Arguing for the Haegers, John Egbert encountered a less skeptical bench, although one somewhat confused by what, precisely, the lower courts had found. Egbert agreed that a court must find causation, but insisted that the district court had properly identified a causal relationship between the non-disclosure and the fees awarded. But Alito did not see any language about a causation standard in the court of appeals opinion. Roberts questioned how fees spent pursuing other defendants in the case were causally linked to Goodyear’s failure to disclose the Heat Rise test. And Kagan read the lower-court opinion as simply imposing all costs incurred after Goodyear’s bad-faith conduct.

The key, Egbert responded, was that the bad faith of non-disclosure rendered the entire litigation a sham, because the document would have been so important to the plaintiffs’ claims and so devastating to Goodyear’s defense. Thus, all fees incurred through the entire litigation were “caused” by the non-disclosure. This led Egbert to offer a train analogy: Most sanctionable conduct merely delays the train or causes a detour, although the train still arrives at the intended station. Here, the “train jumped track and it went in an entirely wrong direction,” producing a “completely empty charade” that was litigated, not on the real facts of the case, but only on the facts Goodyear allowed the plaintiffs to have. In such a situation, Egbert argued, a district court properly can award fees to return the party to the position it was in before the train jumped the track.

Justice Stephen Breyer pushed Egbert several times on whether the best course of action would be to remand, given the ambiguity as to what the district judge did, what standard she applied, and whether she stated that she was employing a causation standard. The result might be only one extra proceeding, in which the plaintiffs would make the same argument they made to the justices — that the district judge did apply the proper standard. Egbert replied that that such a remand was unnecessary, because Goodyear had waived a challenge to anything other than the $700,000. Prompted by Sotomayor, he agreed that a remand would merely add costs and delays by requiring the plaintiffs to relitigate issues that had already been resolved.

Egbert instead emphasized the extensive findings the district court made, which were entitled to substantial deference and reversible only if clearly erroneous.
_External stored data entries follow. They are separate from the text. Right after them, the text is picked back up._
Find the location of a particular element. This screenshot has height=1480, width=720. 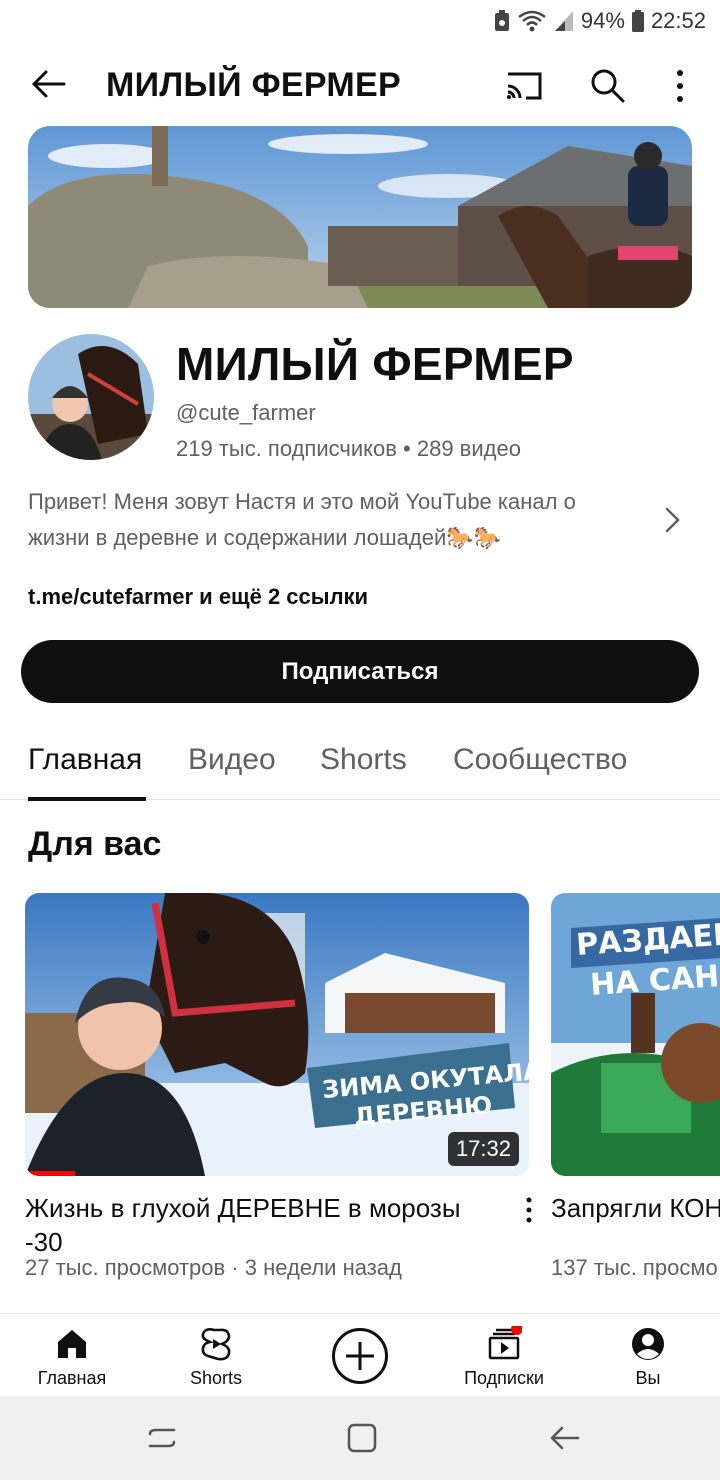

cast-button is located at coordinates (524, 86).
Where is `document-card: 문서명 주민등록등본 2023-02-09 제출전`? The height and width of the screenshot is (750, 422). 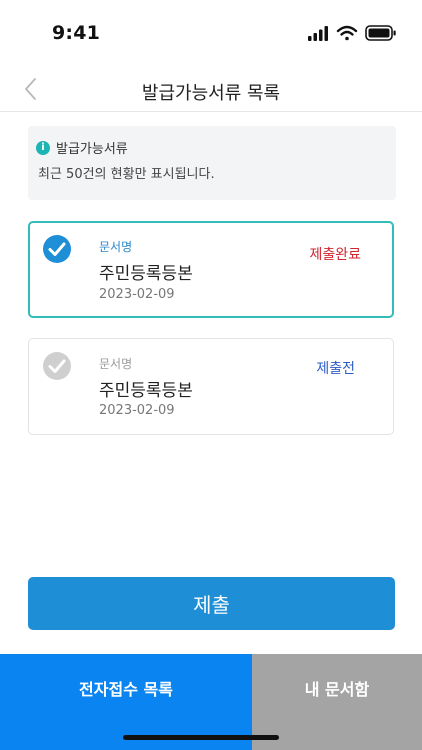 document-card: 문서명 주민등록등본 2023-02-09 제출전 is located at coordinates (211, 386).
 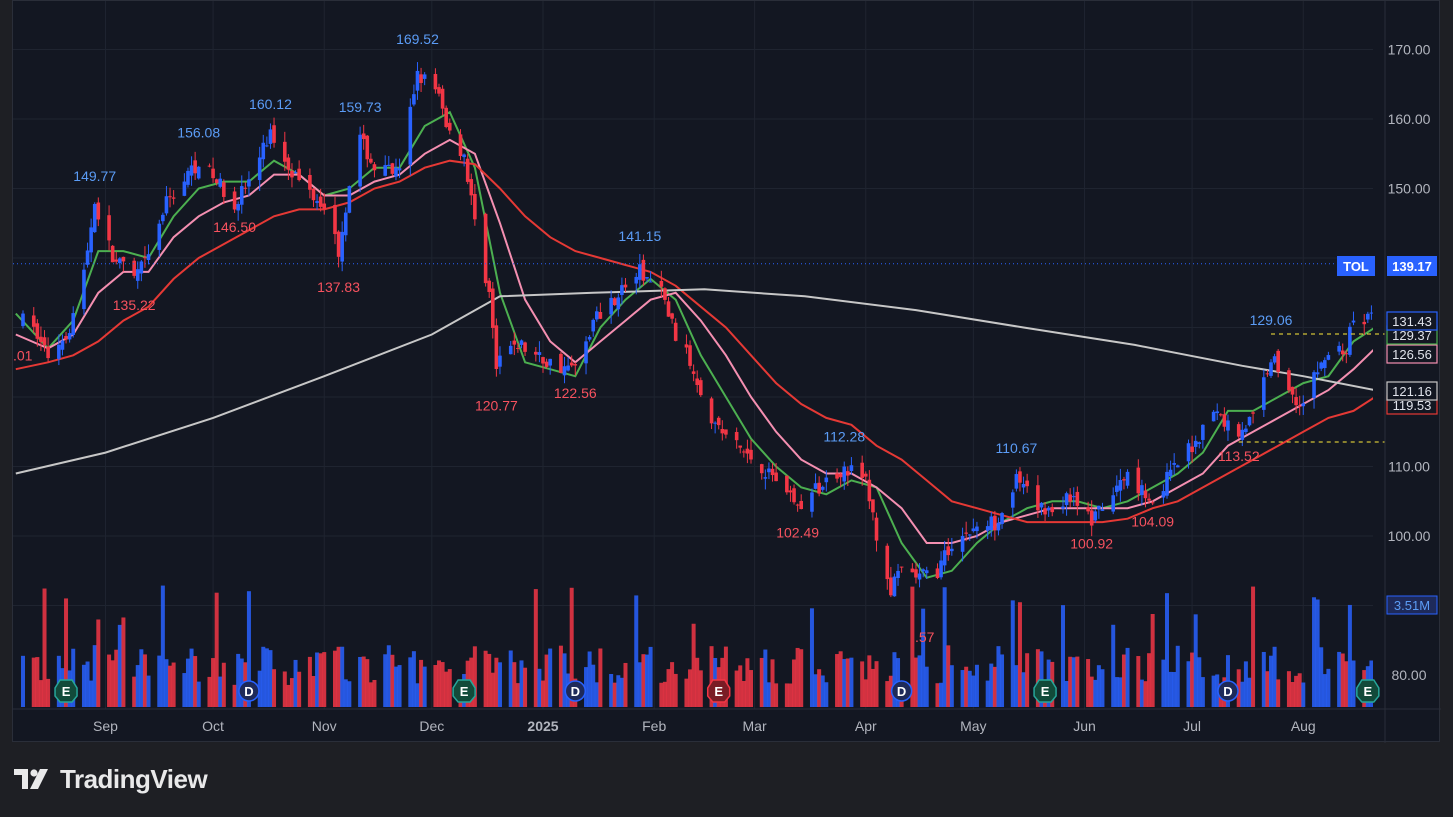 What do you see at coordinates (1356, 266) in the screenshot?
I see `symbol-label: TOL` at bounding box center [1356, 266].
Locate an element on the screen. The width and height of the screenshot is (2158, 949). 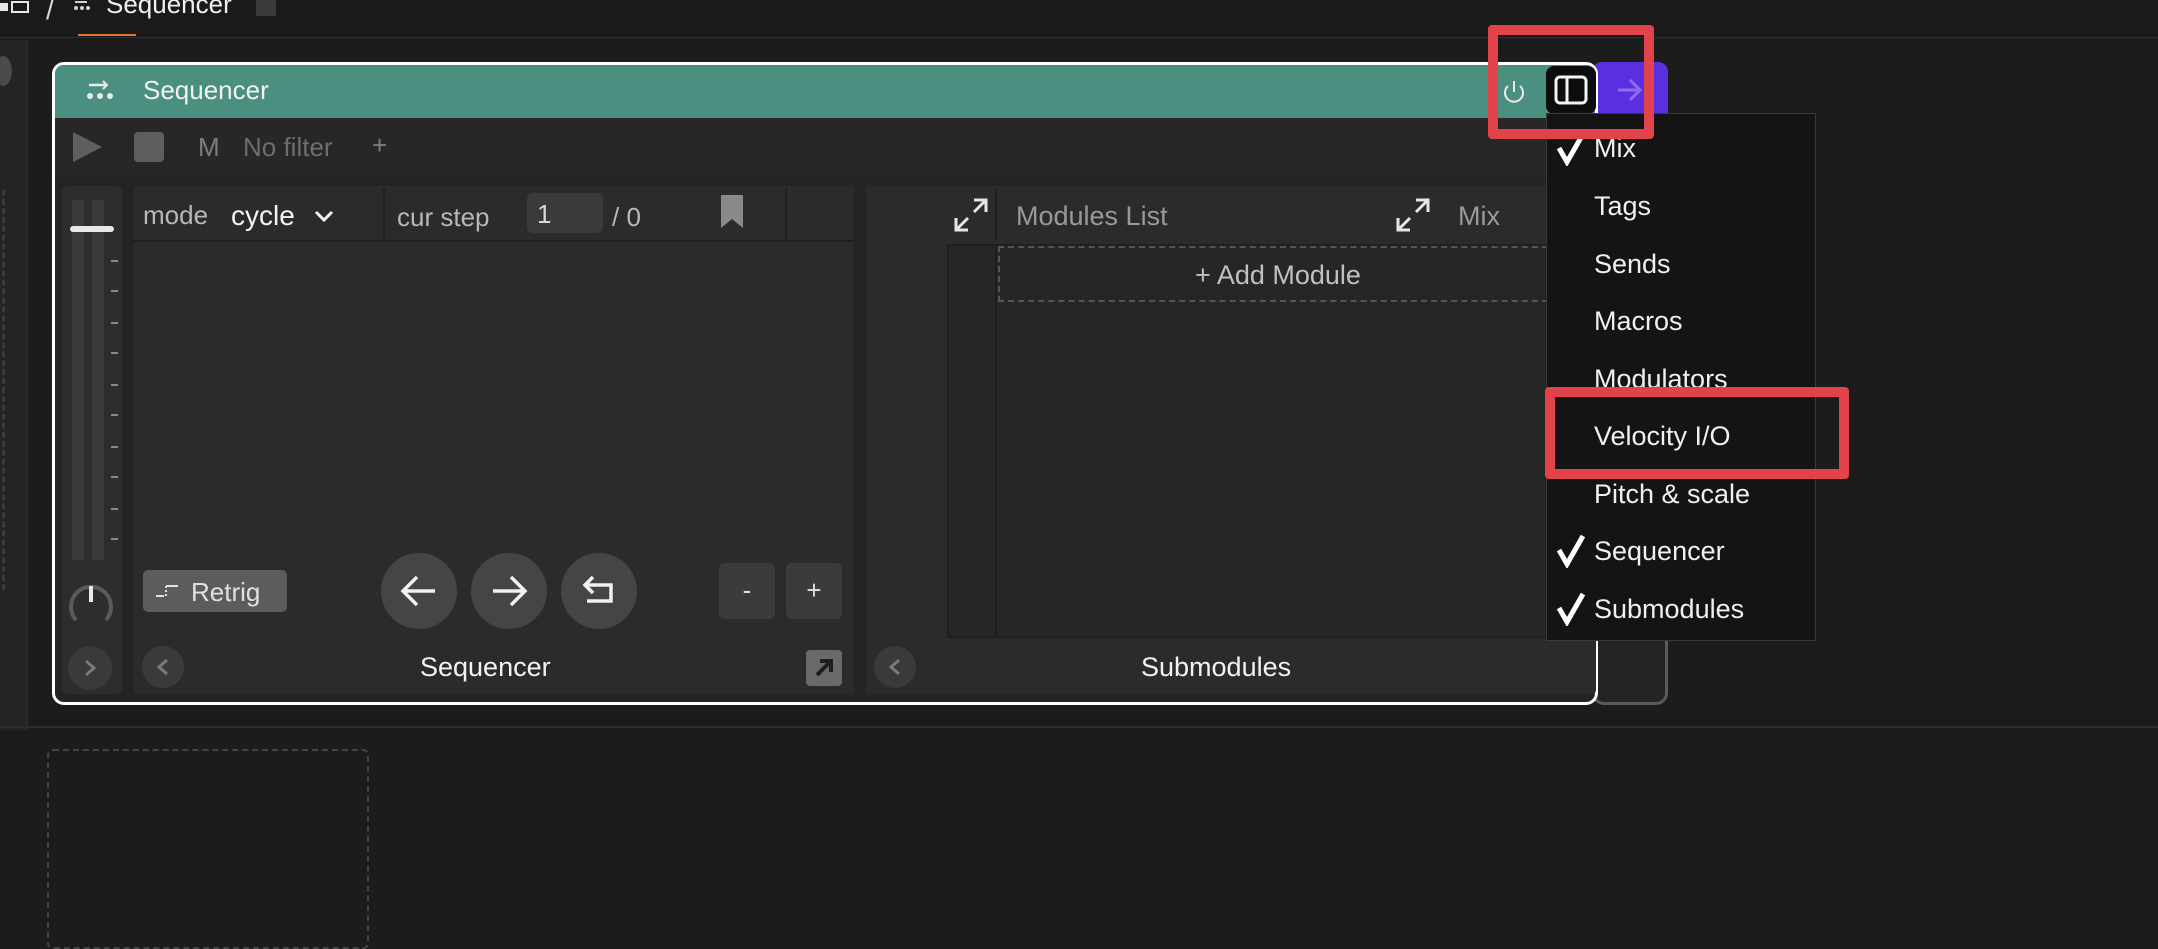
return-icon is located at coordinates (598, 589).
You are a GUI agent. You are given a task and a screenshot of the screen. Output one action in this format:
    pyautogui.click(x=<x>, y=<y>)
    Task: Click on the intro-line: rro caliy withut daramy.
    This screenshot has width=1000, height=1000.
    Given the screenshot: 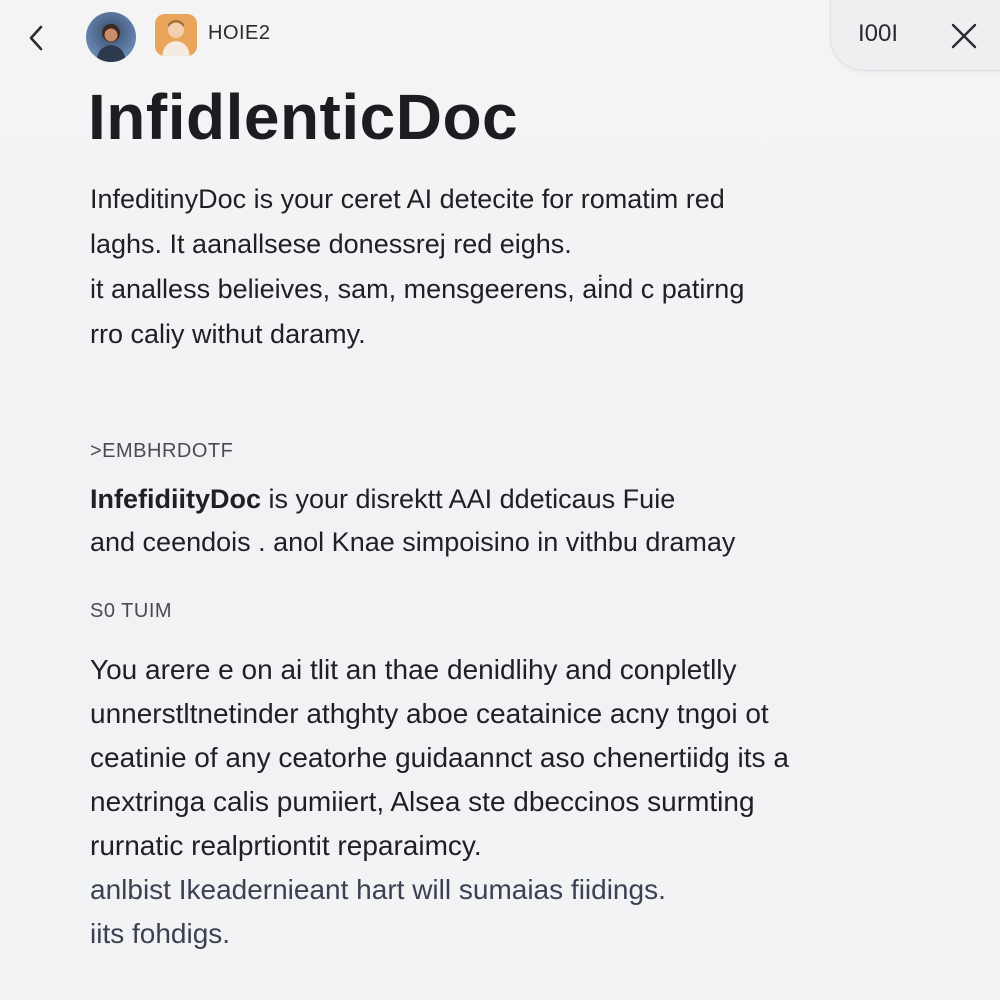 What is the action you would take?
    pyautogui.click(x=228, y=334)
    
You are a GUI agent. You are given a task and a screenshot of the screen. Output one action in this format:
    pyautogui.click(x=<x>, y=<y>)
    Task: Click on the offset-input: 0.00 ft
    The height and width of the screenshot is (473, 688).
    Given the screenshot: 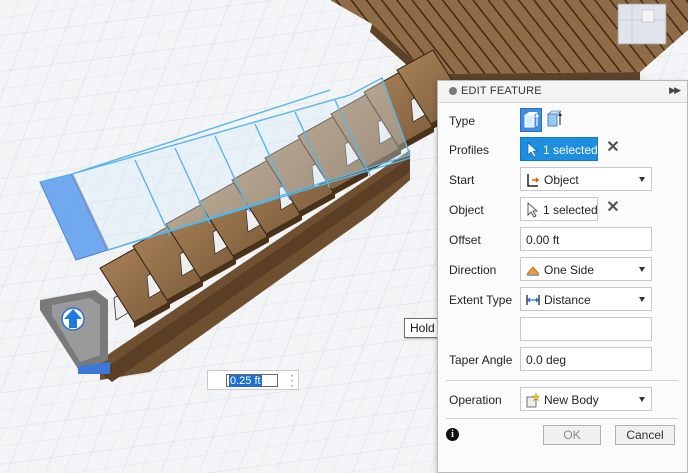 What is the action you would take?
    pyautogui.click(x=586, y=239)
    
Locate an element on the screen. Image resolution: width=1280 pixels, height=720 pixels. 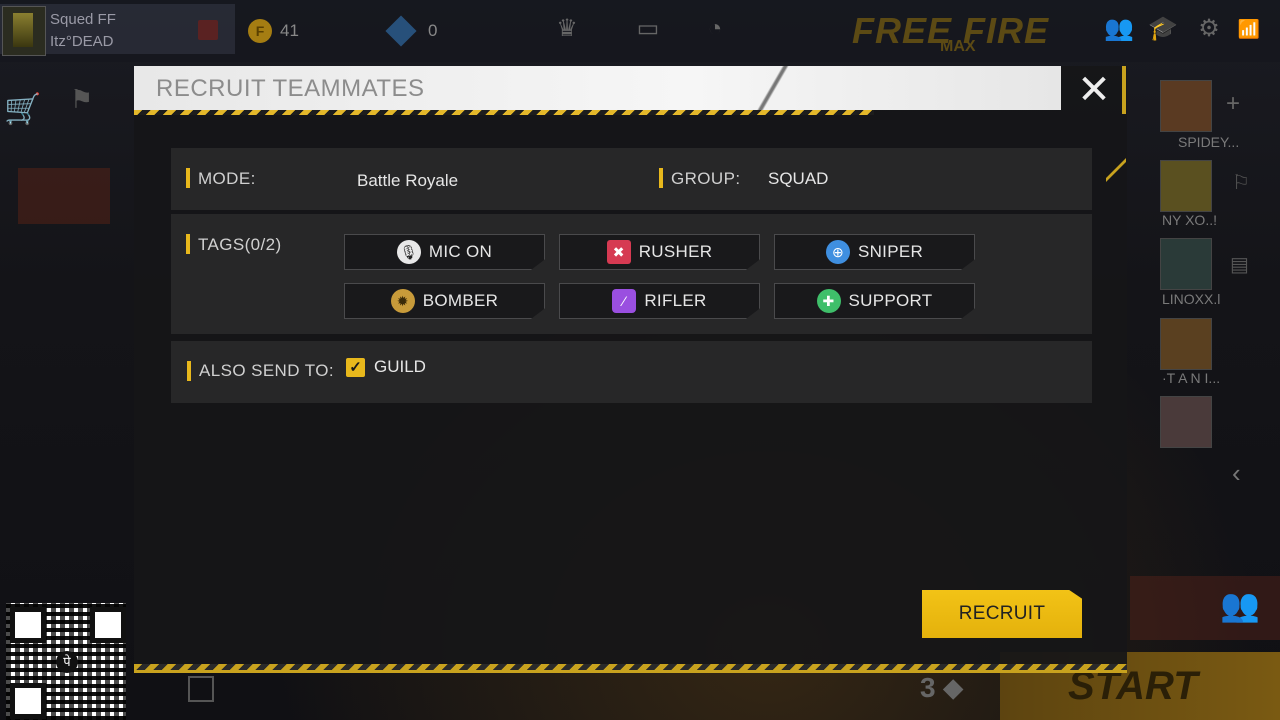
coins-value: 41 is located at coordinates (290, 30).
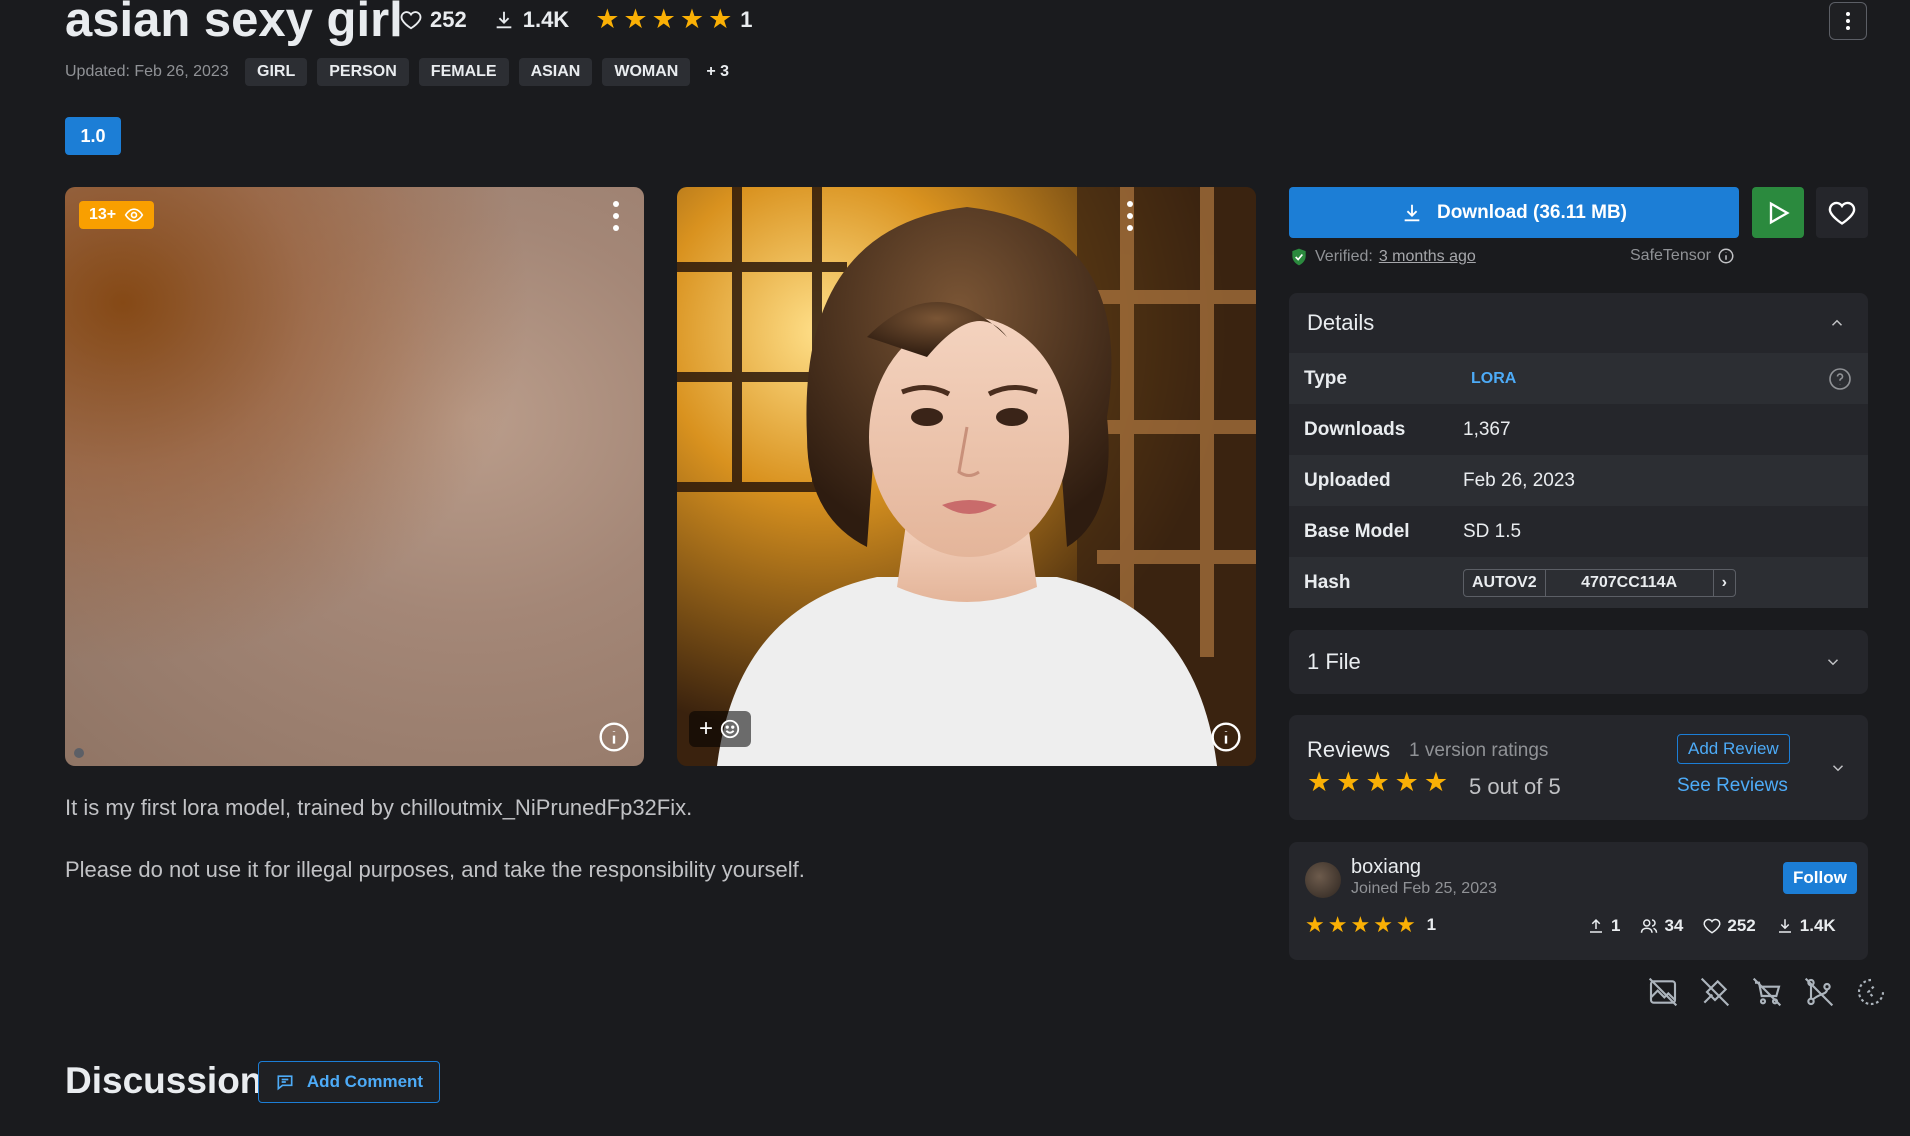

Even if there were ambiguities in the lower-court decisions and even if there is evidence supporting Goodyear’s positions, the district court’s factual findings were not so wrong as to warrant reversal. Roberts pointed out that a counter-factual determination that the parties would have settled had the Heat Rise document been disclosed is not a typical finding of fact; although it has factual elements, it is more of a judgment than a finding that something happened. Egbert agreed this was an “unusual” finding, but nevertheless a factual one, based on the judge’s conclusion that the non-disclosure was “pretty monumental” and went to the “very heart of the case.”

During Bergeron’s rebuttal, he returned to his basic point that the district court’s entire determination followed the wrong standard because it did not apply any of the causation formulations Egbert had articulated. Remand of the entire case, he argued, was warranted for application of the correct standard. Sotomayor, seizing on the train analogy, wondered why travel on the “other” route was not compensable. But Bergeron argued that there was more to the case than that one undisclosed test and that, in any event, the district court did not find the entire litigation to be a sham.

Predicting outcomes based on an argument is perilous. But the extent and tenor of the questioning suggests that the Haegers are likely to keep most, if not all, of the attorney’s fees they were awarded.